Three’s a Charm

According to trainer and author Thomas Wood-Young, “Objections are a natural part of the selling process. If there are no objections, it could mean that the prospect is apathetic. But when there are objections, the key to overcoming them is to turn negative to positive.”

To effectively deal with objections, Wood-Young advises salespeople to learn what type of buyer they are dealing with. They should craft customer-specific variants of the three basic ways he recommends to handle common objections:
1. Learn as much about the customer as possible.
2. Never let an objection take you by surprise.
3. Never deal with an objection at an emotional level.

According to Wood-Young, there are six most common objections:
1. Unfamiliar with the product or service: “Send me literature.”
2. Not convinced: “Let me think it over.”
3. Balks at the price.
4. Unsure of product performance: “I’ve tried it, and it doesn’t do what I need.”
5. Doubtful about customer service.
6. Compares your product or service to your competitors’.
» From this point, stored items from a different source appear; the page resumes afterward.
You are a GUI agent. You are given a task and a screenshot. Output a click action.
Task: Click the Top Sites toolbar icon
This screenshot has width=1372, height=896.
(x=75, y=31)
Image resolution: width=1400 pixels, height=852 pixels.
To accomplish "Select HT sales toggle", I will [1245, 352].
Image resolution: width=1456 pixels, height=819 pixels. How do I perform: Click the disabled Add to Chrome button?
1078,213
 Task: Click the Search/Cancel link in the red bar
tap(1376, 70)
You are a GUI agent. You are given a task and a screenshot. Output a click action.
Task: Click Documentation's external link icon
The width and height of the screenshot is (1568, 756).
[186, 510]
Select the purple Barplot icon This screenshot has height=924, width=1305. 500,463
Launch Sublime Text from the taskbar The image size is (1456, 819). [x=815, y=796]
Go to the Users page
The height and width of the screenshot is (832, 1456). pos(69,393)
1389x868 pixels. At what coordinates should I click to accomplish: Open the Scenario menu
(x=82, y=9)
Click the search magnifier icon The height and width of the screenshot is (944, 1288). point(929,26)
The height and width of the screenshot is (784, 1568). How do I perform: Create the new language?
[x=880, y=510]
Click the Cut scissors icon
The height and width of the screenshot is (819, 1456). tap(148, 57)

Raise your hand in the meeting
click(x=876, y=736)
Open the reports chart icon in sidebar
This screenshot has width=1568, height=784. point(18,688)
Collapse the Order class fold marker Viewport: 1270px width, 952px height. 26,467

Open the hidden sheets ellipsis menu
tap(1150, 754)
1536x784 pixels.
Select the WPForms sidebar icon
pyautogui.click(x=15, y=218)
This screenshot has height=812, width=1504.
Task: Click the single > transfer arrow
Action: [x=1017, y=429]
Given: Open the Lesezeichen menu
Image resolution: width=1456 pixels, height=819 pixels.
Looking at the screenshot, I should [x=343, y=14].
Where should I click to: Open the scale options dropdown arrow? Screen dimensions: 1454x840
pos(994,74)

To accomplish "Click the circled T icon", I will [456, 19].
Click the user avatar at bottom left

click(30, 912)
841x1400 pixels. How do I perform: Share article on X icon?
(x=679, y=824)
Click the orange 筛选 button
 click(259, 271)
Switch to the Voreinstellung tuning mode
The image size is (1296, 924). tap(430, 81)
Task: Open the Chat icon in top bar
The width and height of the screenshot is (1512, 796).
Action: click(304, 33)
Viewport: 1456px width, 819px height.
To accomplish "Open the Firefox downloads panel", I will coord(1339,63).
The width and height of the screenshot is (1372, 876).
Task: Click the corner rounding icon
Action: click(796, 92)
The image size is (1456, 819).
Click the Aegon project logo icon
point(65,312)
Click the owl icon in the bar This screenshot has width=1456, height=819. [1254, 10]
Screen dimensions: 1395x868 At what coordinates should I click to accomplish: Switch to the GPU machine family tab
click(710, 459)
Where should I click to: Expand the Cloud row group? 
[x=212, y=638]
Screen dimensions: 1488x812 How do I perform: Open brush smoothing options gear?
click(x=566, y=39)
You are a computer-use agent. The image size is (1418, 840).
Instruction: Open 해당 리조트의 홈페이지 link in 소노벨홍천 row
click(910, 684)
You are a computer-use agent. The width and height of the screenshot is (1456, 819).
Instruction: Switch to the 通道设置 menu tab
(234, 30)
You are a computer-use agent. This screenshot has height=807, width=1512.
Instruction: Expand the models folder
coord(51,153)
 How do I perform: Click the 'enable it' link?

Wood-Young notes that it’s not enough to know about the industry and the particular firm with which you are dealing in order to handle objections effectively. You also have to discern the best way to approach the individual decision maker based on the way that person approaches information. Knowledge of the industry and the particular firm will tell salespeople whether an objection, especially price, is a real business condition or simply a mask for another underlying problem. For example, a start-up company may not really have the cash to make an outright purchase. Armed with this knowledge, salespeople can suggest lower-cash alternatives – leasing, for example – when appropriate.

Once salespeople know the real reason behind the stated objection, they need to look at the buyers themselves. The type of person dictates the salesperson’s response. Wood-Young groups these decision makers into three basic types. “There is the relationship buyer who wants to get to know you,” he explains. “The one I call the driver is a person who wants to be in control. Price objections are often this person’s most common choice. The third type is the analytical buyer. This person wants a lot of data.”

If salespeople do their homework, an objection should never take them by surprise. Also, they should never engage at an emotional level or take anything personally. Even if the customer’s objections are based on factual error, the salesperson’s first response should be to validate the customer’s feelings.

Objections help salespeople understand their customers, says Wood-Young. There is no “one answer fits all” for objections. When salespeople turn their knowledge into customer-specific responses, they move the sales process toward a successful closing.